Encore faut-il pour cela avoir le droit d'effectuer de telles recherches, et cette autorisation est précisément l'objet de la loi du 6 août 2013.
Génétique. Dessin de Puig Rosado |
Ce texte met fin à une certaine hypocrisie de la loi dans ce domaine. La loi de bioéthique du 6 août 2004 posait en effet un principe d'interdiction de la recherche sur les cellules souches embryonnaires. Mais elle l'accompagnait de la possibilité d'y déroger, "à titre exceptionnel", avec l'accord du couple concerné, lorsque les recherches envisagées "sont susceptibles de permettre des progrès thérapeutiques majeurs" et qu'aucune méthode alternative ne peut être envisagée, en l'état des connaissances scientifiques. Ce régime dérogatoire ne devait s'exercer que durant cinq années, mais la loi bioéthique du 7 juillet 2011 a maintenu ce statu quo sans susciter un réel débat sur le sujet.
La loi de 2013 inverse totalement le principe. On passe de l'interdiction, sauf exception, à l'autorisation étroitement encadrée. Il ne s'agit évidemment pas d'autoriser n'importe quelle recherche, et le législateur maintient la condition imposée en 2004, selon laquelle seules seront autorisées les recherches qui ne peuvent pas être développées par d'autres moyens. De même, l'accord du couple à l'origine de la création de ces embryons est toujours exigé par la loi. Ces conditions sont contrôlées par l'Agence de la biomédecine qui donne l'autorisation de recherche, en appréciant évidemment les objectifs de la recherche et les compétences de ceux qui l'entreprennent.
Ce régime d'autorisation présente l'avantage de mettre fin à une hypocrisie législative, qui reposait sur la recherche d'un équilibre entre les aspirations légitimes des chercheurs et les réticences des milieux catholiques qui considèrent qu'un embryon de cinq jours est déjà une personne humaine. Mais il s'agit là d'un argumentaire difficilement défendable devant le Conseil constitutionnel : par hypothèse, les embryons sur lesquels ces recherches sont autorisées ne donneront jamais lieu à un projet parental, soit parce que techniquement ils ne peuvent pas être réimplantés, soit parce que le couple ne le souhaite pas. Ils ne deviendront donc jamais des personnes humaines. Le recours s'est donc fondé sur des arguments plus classiques, facilement écartés par le Conseil. Il a ainsi observé que les garanties prévues par la loi lors de la délivrance des autorisations ne portent pas atteinte au principe de sauvegarde de la dignité de la personne. Elles sont en outre suffisamment claires pour répondre aux exigences de clarté et de lisibilité de la loi.

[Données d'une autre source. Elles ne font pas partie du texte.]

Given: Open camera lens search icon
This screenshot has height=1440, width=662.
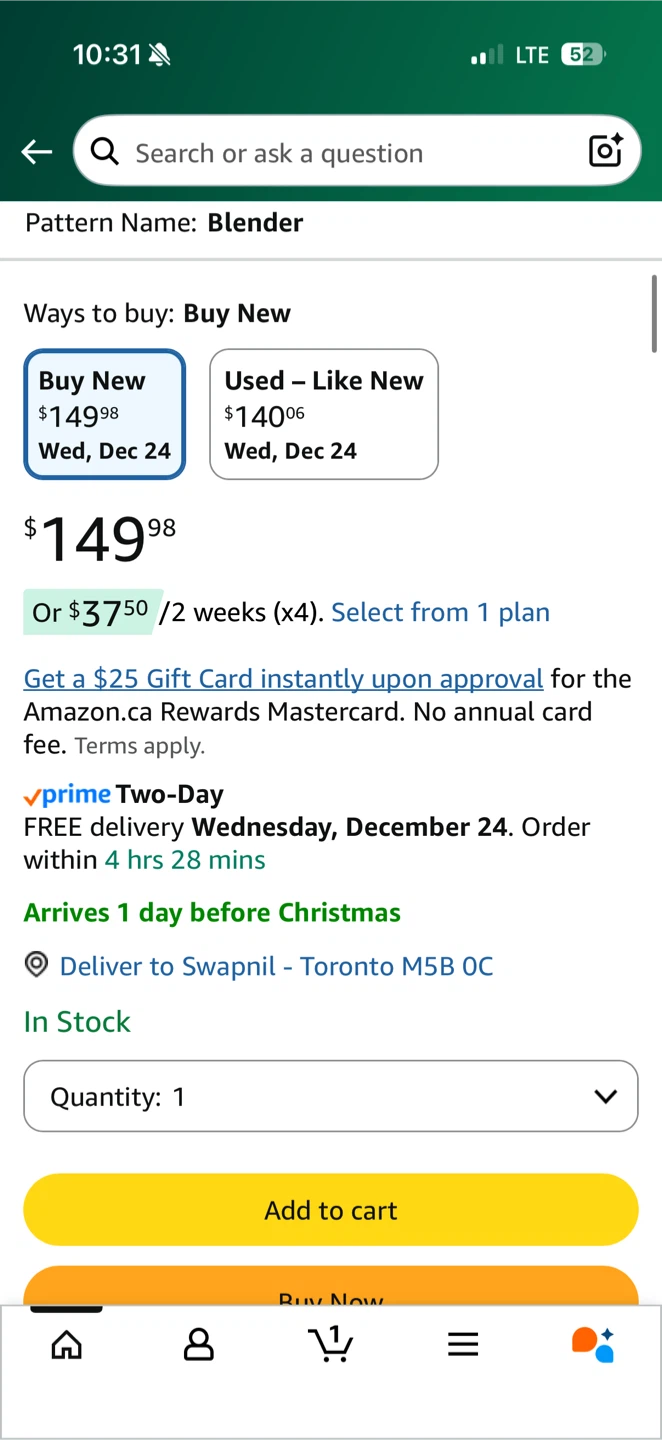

Débarrassés d'entraves qui n'avaient pas d'autre origine que religieuse, les scientifiques français vont donc pouvoir développer des recherches dans des domaines porteurs de grands espoirs et reprendre la place qui est la leur dans un secteur extrêmement concurrentiel. Il est juste temps, car les chercheurs des autres pays, ont pu, quant à eux, avancer leurs travaux sans être entravés par la loi de leur propre pays et par les préjugés des uns ou des autres.